# [Testo estratto]
Adah rappresenta l’approccio scientifico razionale alla questione africana.

Ruth May arriva in Africa all’età di 5 anni, il suo è un approccio ingenuo e infantile al contesto, questo gli permette comunque di indagare, curiosare e conoscere quello che gli sta attorno. E’ la prima a trovare una forma di dialogo se non di integrazione con gli altri bambini del villaggio a cui insegna i propri giochi. Si sottrare alla assunzione sistematica del chinino e si ammala. Non riesce comunque ad uscirne viva da questa esperienza e muore per il morso di un serpente dall’aspetto fantastico. La sua morte è la tragedia che fa esplodere le contraddizioni interne alla famiglia, dalla scelta di andare in Africa alla sottomissione del fanatismo religioso del padre.

Rut rappresenta in qualche modo l’approccio occidentale semplicistico alle questioni africane, approccio destinato a soccombere.

# [Materiale]
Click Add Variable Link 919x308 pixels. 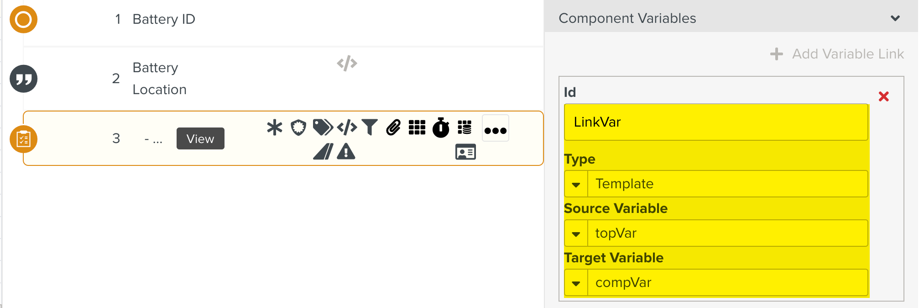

# [Azioni richieste]
A. Ripeti parola per parola il passo del testo estratto a partire da "Adah rappresenta l’approccio" e fino a "religioso del padre.".
B. Indica se ciascuna delle seguenti affermazioni concorda con il testo estratto, rispondendo sì o no e citando alla lettera le parole del testo che lo stabiliscono: (i) Ruth May arriva in Africa all'età di cinque anni; (ii) Ruth May muore a causa di una malattia; (iii) Adah rappresenta l'approccio occidentale semplicistico alle questioni africane.

# [Le risposte]
A.
Adah rappresenta l’approccio scientifico razionale alla questione africana.

Ruth May arriva in Africa all’età di 5 anni, il suo è un approccio ingenuo e infantile al contesto, questo gli permette comunque di indagare, curiosare e conoscere quello che gli sta attorno. E’ la prima a trovare una forma di dialogo se non di integrazione con gli altri bambini del villaggio a cui insegna i propri giochi. Si sottrare alla assunzione sistematica del chinino e si ammala. Non riesce comunque ad uscirne viva da questa esperienza e muore per il morso di un serpente dall’aspetto fantastico. La sua morte è la tragedia che fa esplodere le contraddizioni interne alla famiglia, dalla scelta di andare in Africa alla sottomissione del fanatismo religioso del padre.

B.
(i) Sì: "Ruth May arriva in Africa all’età di 5 anni".
(ii) No: "muore per il morso di un serpente dall’aspetto fantastico".
(iii) No: "Adah rappresenta l’approccio scientifico razionale alla questione africana."